>> BEGIN Data rows
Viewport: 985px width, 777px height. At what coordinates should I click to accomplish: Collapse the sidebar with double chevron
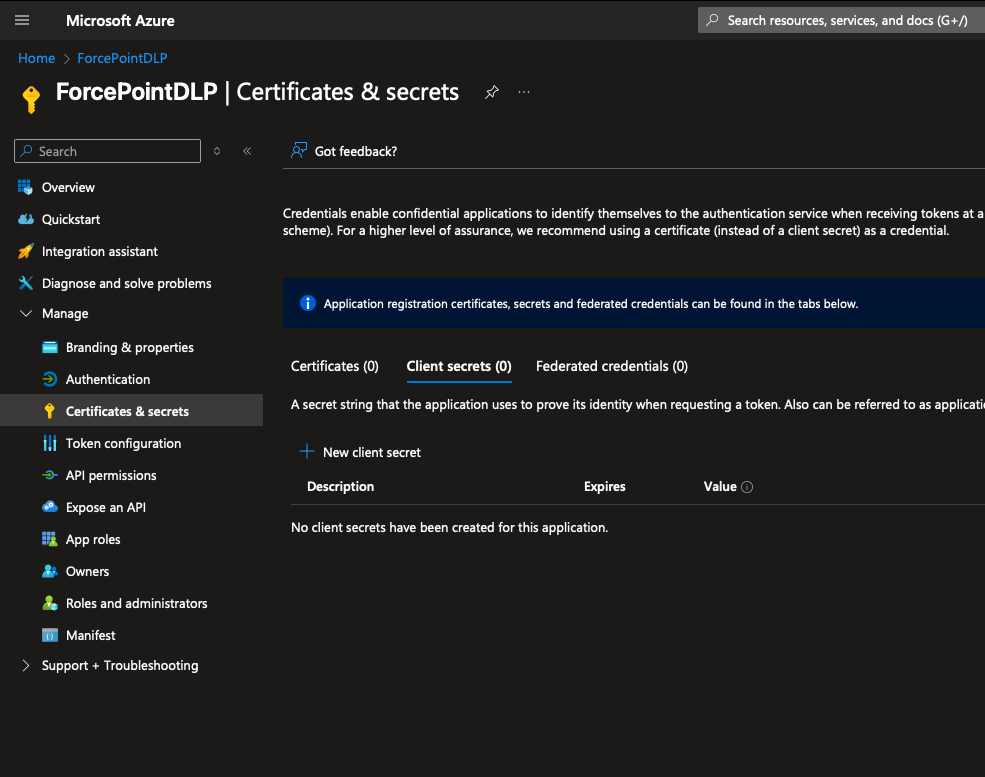247,151
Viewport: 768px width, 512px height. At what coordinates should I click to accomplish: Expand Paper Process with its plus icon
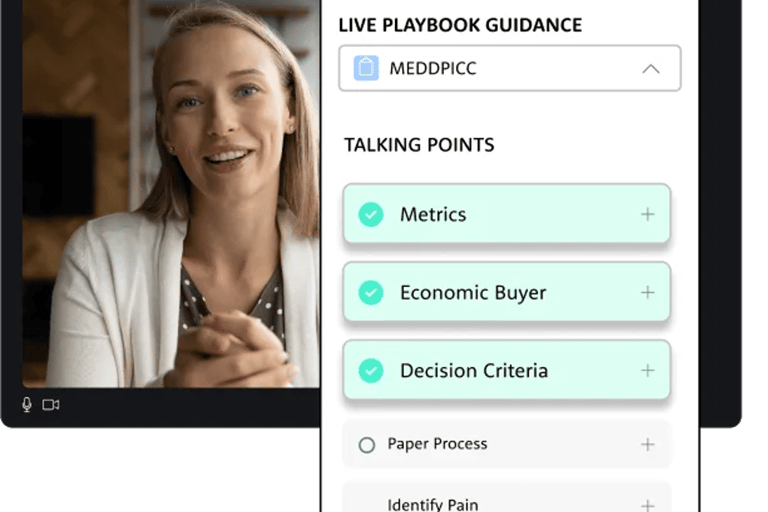point(648,444)
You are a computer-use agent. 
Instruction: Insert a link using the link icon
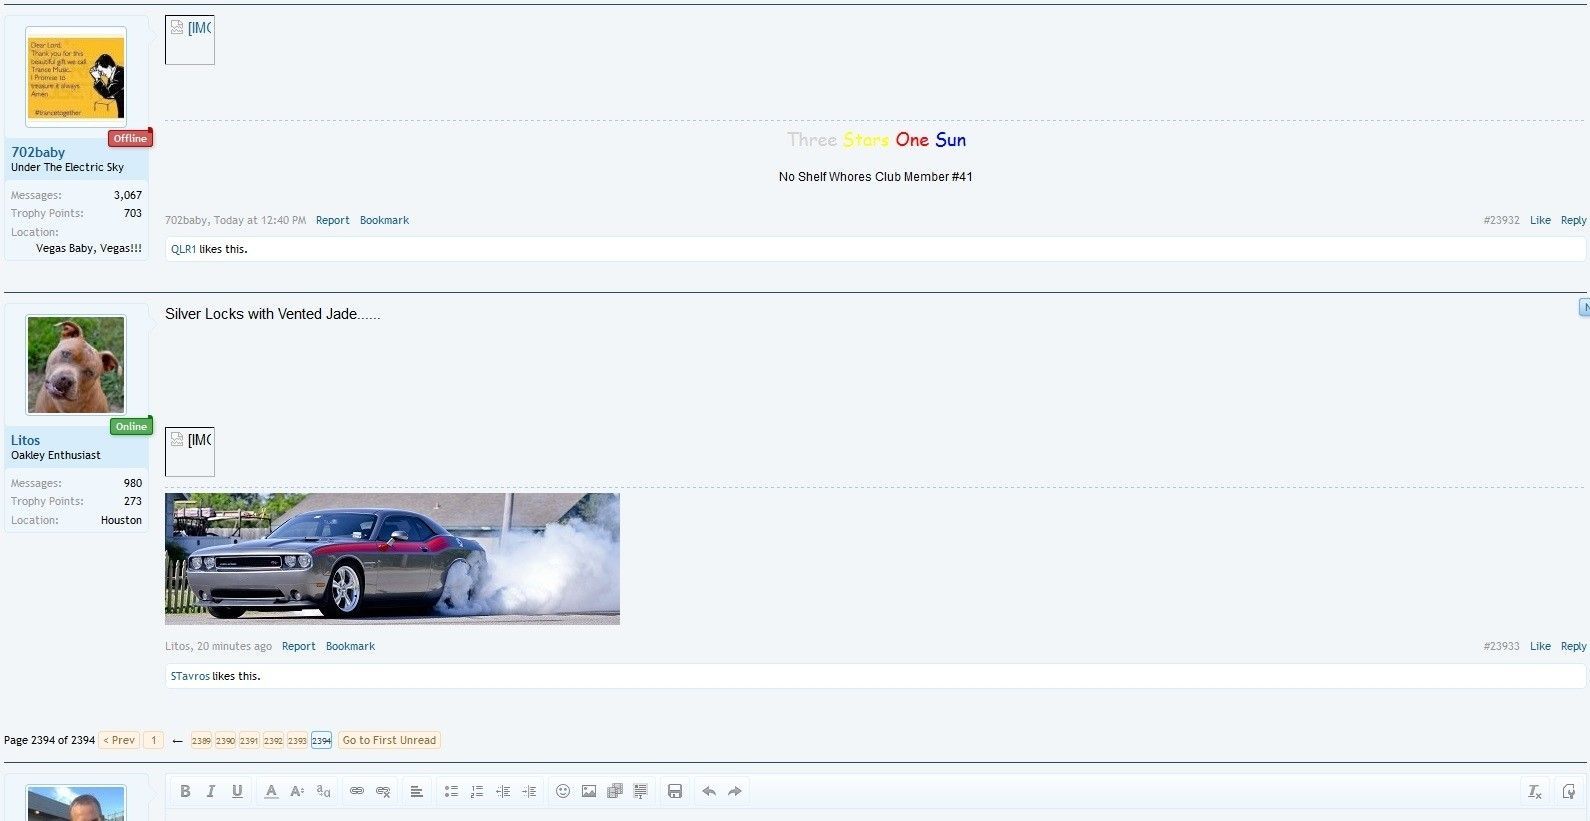[357, 791]
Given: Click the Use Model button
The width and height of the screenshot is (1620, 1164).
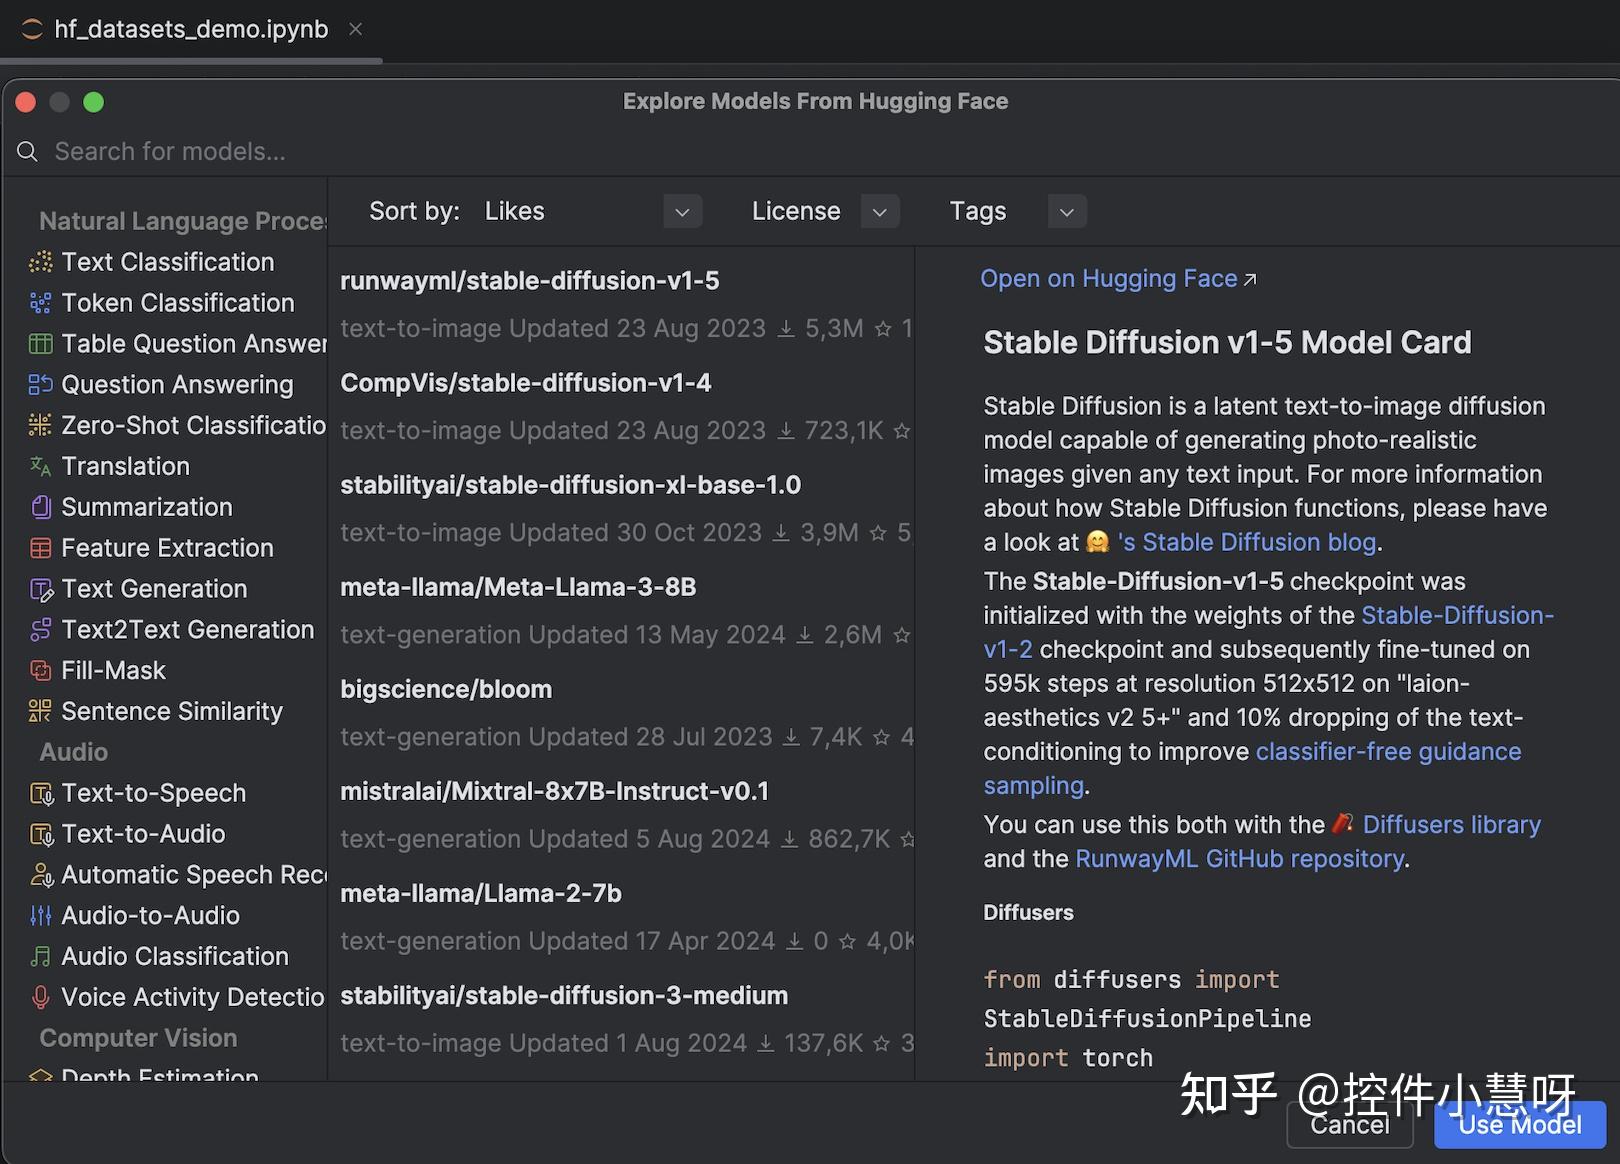Looking at the screenshot, I should pos(1519,1124).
>> END Data rows
- [Requirement]
Could you copy out every one of the records above word for word, leaving the pictures out?

- [Result for this exercise]
Viewport: 985px width, 777px height. At what coordinates should I click to accomplish: Collapse the sidebar with double chevron
247,151
Viewport: 768px width, 512px height. At what coordinates should I click to accomplish: Expand Paper Process with its plus icon
point(648,444)
You are a computer-use agent. 
Instruction: Insert a link using the link icon
[357, 791]
Given: Click the Use Model button
The width and height of the screenshot is (1620, 1164).
Looking at the screenshot, I should pos(1519,1124).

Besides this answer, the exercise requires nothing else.